Energy efficiency policies are much narrower in scope than the ideas that most economic policy analysts have considered to create employment. But they have the potential to produce new jobs at scale. I published a paper in Electricity Policy that sets forth new policy initiatives for infrastructure investment that will increase economic growth and reduce costs, especially for middle-class working households and for the poor. I wrote the paper with the goal of limiting climate change to a temperature increase of 1.5 degrees Celsius. Yet this suite of policies is also the most effective economic development proposal that has been set forward.

The first step is to continue and accelerate clean energy investment policies that are working well: energy efficiency policies that already are responsible for over 2 million jobs, and renewable energy promotion policies that have already produced 400,000 jobs. And efficiency policies have produced over $5 trillion in net savings.

The next step described in the paper is to adopt six new programs for enhanced energy efficiency and reducing of emissions of other greenhouse gases:

  • Fast, deep energy retrofits of all buildings
  • Smart growth and shared mobility
  • Strategic Energy Management in industry
  • Saving emissions in the supply chain
  • Improving forestry
  • Reducing methane leaks

The first efficiency policy alone is capable of generating some 500,000 new permanent jobs, focusing on the weakest sector of the American economy—construction.

Other new policies are designed to improve manufacturing competitiveness, helping us increase manufacturing jobs by accelerating the deployment of  new technologies in manufacturing that reduce costs and increase productivity while cutting pollution. This sort of increase in manufacturing competitiveness leads to expansions of manufacturing as well as keeping existing plants open.

I grew up in what we now call the Rust Belt so I witnessed, beginning in the 1970s, the shuttering of manufacturing plants that for decades had employed thousands at high wages. The reason for the closings was evident even to a teenager: the plants suffered from obsolete technology that had not been updated for at least 40 years. They had become increasingly uncompetitive over the years, all the while polluting the air so badly that I could never see things farther than a few miles away.

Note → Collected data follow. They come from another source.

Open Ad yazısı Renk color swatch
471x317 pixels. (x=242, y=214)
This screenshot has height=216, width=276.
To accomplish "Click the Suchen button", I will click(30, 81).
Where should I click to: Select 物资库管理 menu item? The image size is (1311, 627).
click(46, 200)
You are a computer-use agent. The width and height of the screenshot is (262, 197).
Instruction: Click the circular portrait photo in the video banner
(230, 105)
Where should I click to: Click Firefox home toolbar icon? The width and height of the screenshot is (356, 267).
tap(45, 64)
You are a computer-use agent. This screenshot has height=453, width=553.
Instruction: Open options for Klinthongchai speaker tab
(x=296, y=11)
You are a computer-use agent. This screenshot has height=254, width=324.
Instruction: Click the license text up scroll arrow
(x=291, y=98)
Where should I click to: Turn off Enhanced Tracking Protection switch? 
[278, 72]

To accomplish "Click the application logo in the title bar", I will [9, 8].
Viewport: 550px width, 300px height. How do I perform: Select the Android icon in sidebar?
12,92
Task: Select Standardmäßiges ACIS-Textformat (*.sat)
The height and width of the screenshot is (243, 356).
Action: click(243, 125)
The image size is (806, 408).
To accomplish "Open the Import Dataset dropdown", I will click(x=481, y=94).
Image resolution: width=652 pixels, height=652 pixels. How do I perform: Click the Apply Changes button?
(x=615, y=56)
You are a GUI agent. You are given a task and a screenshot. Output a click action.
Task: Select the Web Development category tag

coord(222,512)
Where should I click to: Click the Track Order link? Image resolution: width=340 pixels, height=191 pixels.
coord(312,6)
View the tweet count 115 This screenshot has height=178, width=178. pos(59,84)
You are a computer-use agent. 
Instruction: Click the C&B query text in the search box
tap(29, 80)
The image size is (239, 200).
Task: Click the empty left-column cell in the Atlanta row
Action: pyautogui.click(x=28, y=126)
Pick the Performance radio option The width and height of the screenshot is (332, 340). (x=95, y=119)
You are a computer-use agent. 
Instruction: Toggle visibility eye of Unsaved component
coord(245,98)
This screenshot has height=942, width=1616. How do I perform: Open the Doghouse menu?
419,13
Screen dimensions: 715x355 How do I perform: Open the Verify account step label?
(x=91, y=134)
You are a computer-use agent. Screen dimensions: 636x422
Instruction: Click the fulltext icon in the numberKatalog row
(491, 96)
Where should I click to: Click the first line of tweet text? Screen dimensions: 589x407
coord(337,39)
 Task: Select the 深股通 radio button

We used to joke then that it was a shame American industry wasn’t bombed into oblivion like German and Japanese factories so that we could have rebuilt them with cleaner and more productive technology.

Increasing energy efficiency through better management systems and new technology, along with better operations, could have preserved the steel and oil refining and car manufacturing jobs that were the mainstay of the local economy in the 50s, while cutting costs and pollution. They could have done this by requiring the plants to improve their operations continually, investing in efficiency of energy use as well as overall efficiency of production.

Now we have the opportunity to do this on an economy-wide basis, increasing economic choices for the middle class while reducing costs.

We have the technology and know-how to rein in climate change at a profit. In so doing, we can put millions of Americans to work where they live, with good middle class jobs, while making America stronger and more competitive globally. We just need to choose to do so. And environmental motivations might be just enough to get the ball rolling.